The lawsuit involves two executive orders issued by the governor related to the coronavirus outbreak. The first, dated March 19, prohibited all “mass gatherings” except “normal operations at airports, bus and train stations, . . . shopping malls and centers,” and “typical office environments, factories, or retail or grocery stores where large numbers of people are present, but maintain appropriate social distancing.”

The second order, dated March 25, required all organizations that were not deemed “life-sustaining” to close. That order contained 19 broad categories of entities designated as “life-sustaining,” with over 100 subcategories spanning four pages. The list included such businesses as laundromats, accounting services, law firms, hardware stores, airlines, mining operations, funeral homes, landscaping businesses and grocery stores.

Religious organizations like churches were not considered “life-sustaining” entities unless they provided “food, shelter or social services.”

The 6th Circuit ruled that Beshear’s executive orders were not neutral toward religion and violated the First Amendment. The effect of the court’s decision allowed Maryville Baptist Church to hold in-church worship services on Sunday and, going forward, for the length of time Beshear’s closure orders remain in effect.

Coincidentally, the day before the 6th Circuit ruling, in another case involving a different Kentucky church, a federal district judge (who serves in a court just below the 6th Circuit) issued a statewide injunction against those same executive orders, ensuring that all churches in the state will be able to meet for worship if they so choose. Between the two decisions, the right of all Kentucky churches to meet for in-person worship has been vindicated.

The 6th Circuit ruling, however, is important not only for its clearly reasoned opinion but also because of its status as an appellate court just below the U.S. Supreme Court, a status it shares with 11 other circuit courts. The 6th Circuit covers four states: Kentucky, Michigan, Ohio and Tennessee.

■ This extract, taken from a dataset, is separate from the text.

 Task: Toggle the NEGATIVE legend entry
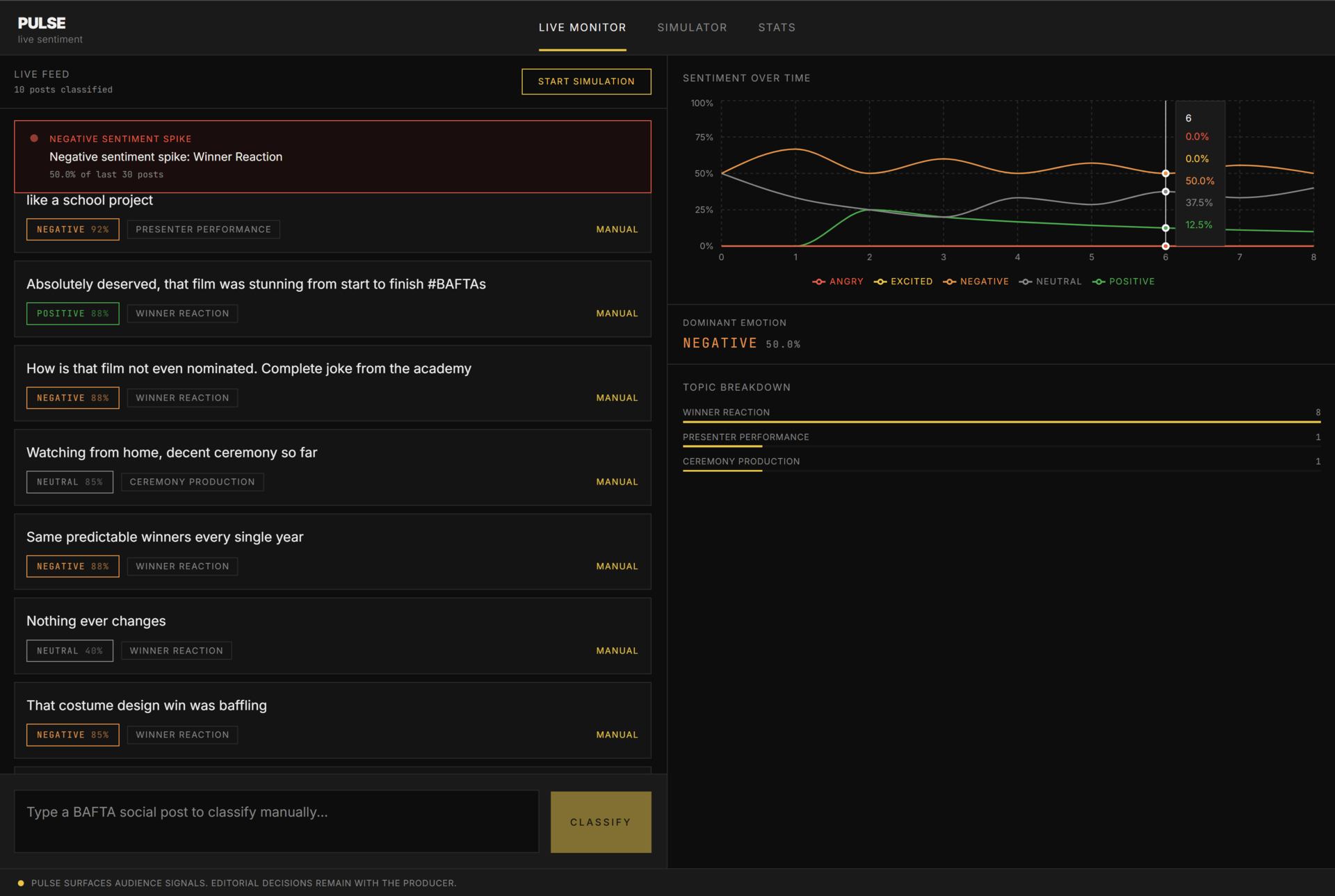[976, 282]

Religious hostility was not an issue in the Kentucky case. The 3-judge panel didn’t accuse the governor of bias or animus against religion, nor did it question his good intentions in attempting to stop the spread of the deadly disease. But to be constitutional, the panel said, restrictions such as Beshear’s executive orders must be neutral and generally applicable to all entities. That’s where the governor’s closure mandate failed to pass constitutional muster.

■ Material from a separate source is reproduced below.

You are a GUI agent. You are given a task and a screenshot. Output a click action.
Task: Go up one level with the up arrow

“Do the four pages of exceptions in the orders, and the kinds of group activities allowed, remove them from the safe harbor for generally applicable laws?” the court wrote. “We think so. As a rule of thumb, the more exceptions to a prohibition, the less likely it will count as a generally applicable, nondiscriminatory law. At some point, an exception-ridden policy takes on the appearance and reality of a system of individualized exemptions, the antithesis of a neutral and generally applicable policy and just the kind of state action that must run the gauntlet of strict scrutiny.”

The issue of mandatory church closure orders remains a hot topic. Just in the last week or two, and contrary to what the 6th Circuit ruled in the Kentucky case, federal district courts in California, Illinois and Maine have approved closure orders in the face of challenges from churches.  The importance of the issue along with the contradictory court decisions from around the country cry out for some type of a definitive resolution, perhaps at the Supreme Court.

As the first federal appeals court to address the issue, however, the 6th Circuit’s decision is a strong marker in defense of religious freedom.